Angkutan Umum di dalam kota dan kabupaten semakin sulit ditemukan. Butuh stimulus untuk meningkatkan pelayanan.
Jakarta, Indonesiawatch.id – Indonesia sedang mengalami darurat angkutan umum. Angkutan Kota Dalam Provinsi (AKDP) seperti angkutan perkotaan dan angkutan perdesaan semakin terpuruk. Bahkan, banyak kota di Indonesia sudah tidak memiliki layanan angkutan umum.
Dari 38 ibukota provinsi, baru 15 kota mencoba membenahi angkutan umum berbadan hukum dan diberikan subsidi. Itupun hanya Kota Jakarta yang mandiri karena APBD-nya mencukupi.
Selebihnya Pemda masih tergantung bantuan APBN (mendapat stimulus), seperti Pemkot Bogor (Trans Pakuan), Pemkot Bekasi (Trans Patriot). Lalu ada Pemkab. Banyumas (Trans Banyumas), Pemkot. Bandung (Trans Metro Pasundan), dan Pemkot. Palembang (Trans Musi Jaya).
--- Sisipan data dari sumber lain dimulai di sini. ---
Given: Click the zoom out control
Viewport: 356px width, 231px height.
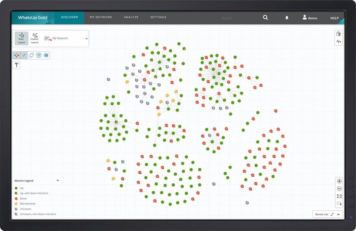Looking at the screenshot, I should click(x=339, y=189).
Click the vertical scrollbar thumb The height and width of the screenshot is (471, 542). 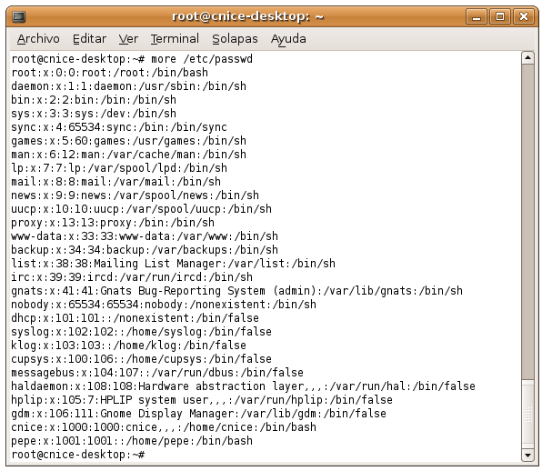tap(527, 222)
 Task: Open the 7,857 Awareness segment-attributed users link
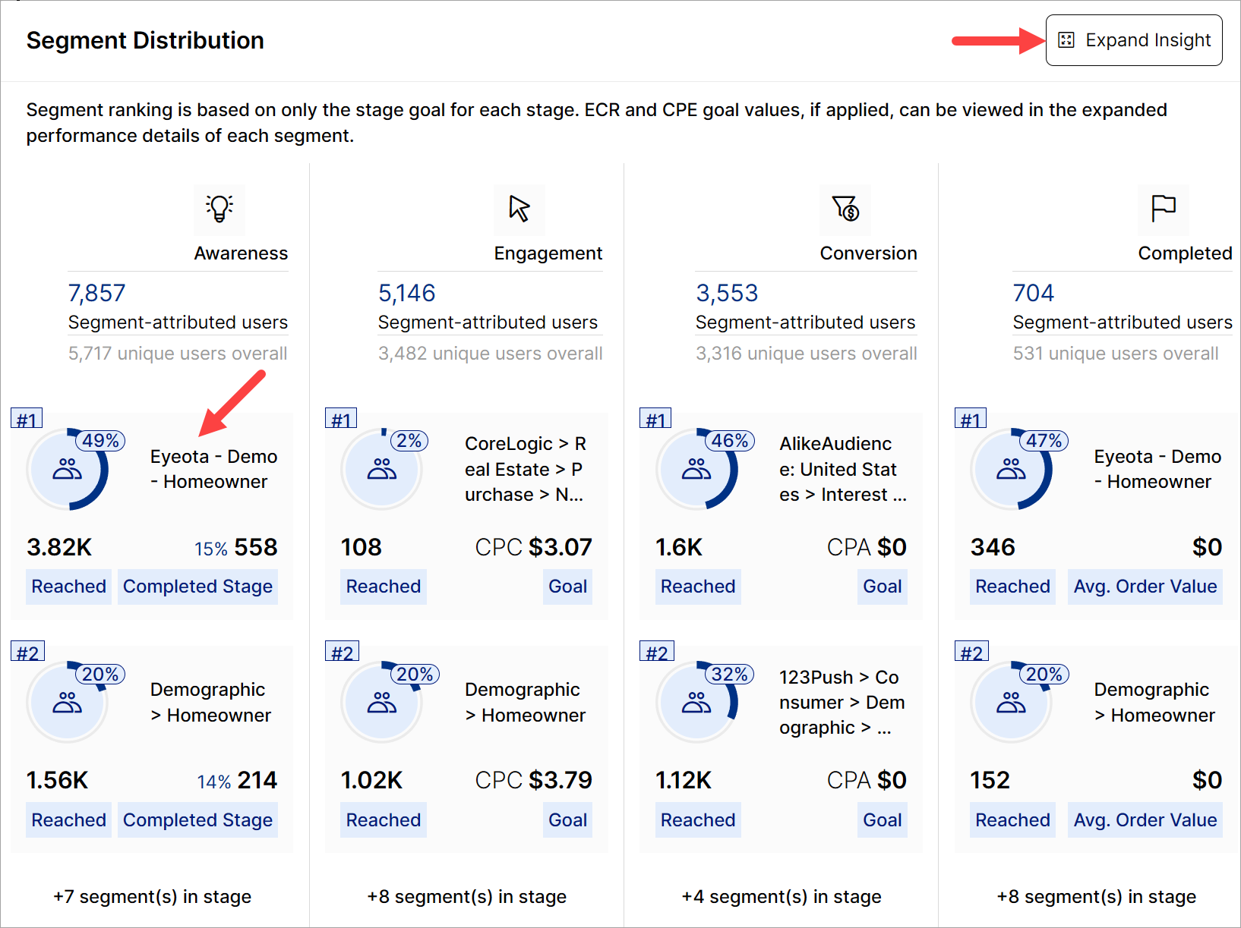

Namun ada pula Pemda yang sudah mengalokasikan APBD untuk membenahi angkutan umum. Bahkan ada yang menggratiskan tarif layanan, seperti Trans Koetaradja (Banda Aceh) dan Trans Banjarmasin (Kota Banjarmasin).
Sementara itu pemerintah kota yang sudah menyelenggarakan angkutan umum, seperti Trans Padang (Pemkot. Padang), Trans Metro Pekanbaru (Pemkot. Pekanbaru), Trans Batam (Pemkot. Batam). Lalu, Tayo (Pemkot. Tangerang), Trans Semarang (Pemkot Semarang), Suroboyo Bus dan Bus Wira Wiri (Pemkot. Surabaya), dan Trans Banjarmasin (Pemkot. Banjarmasin).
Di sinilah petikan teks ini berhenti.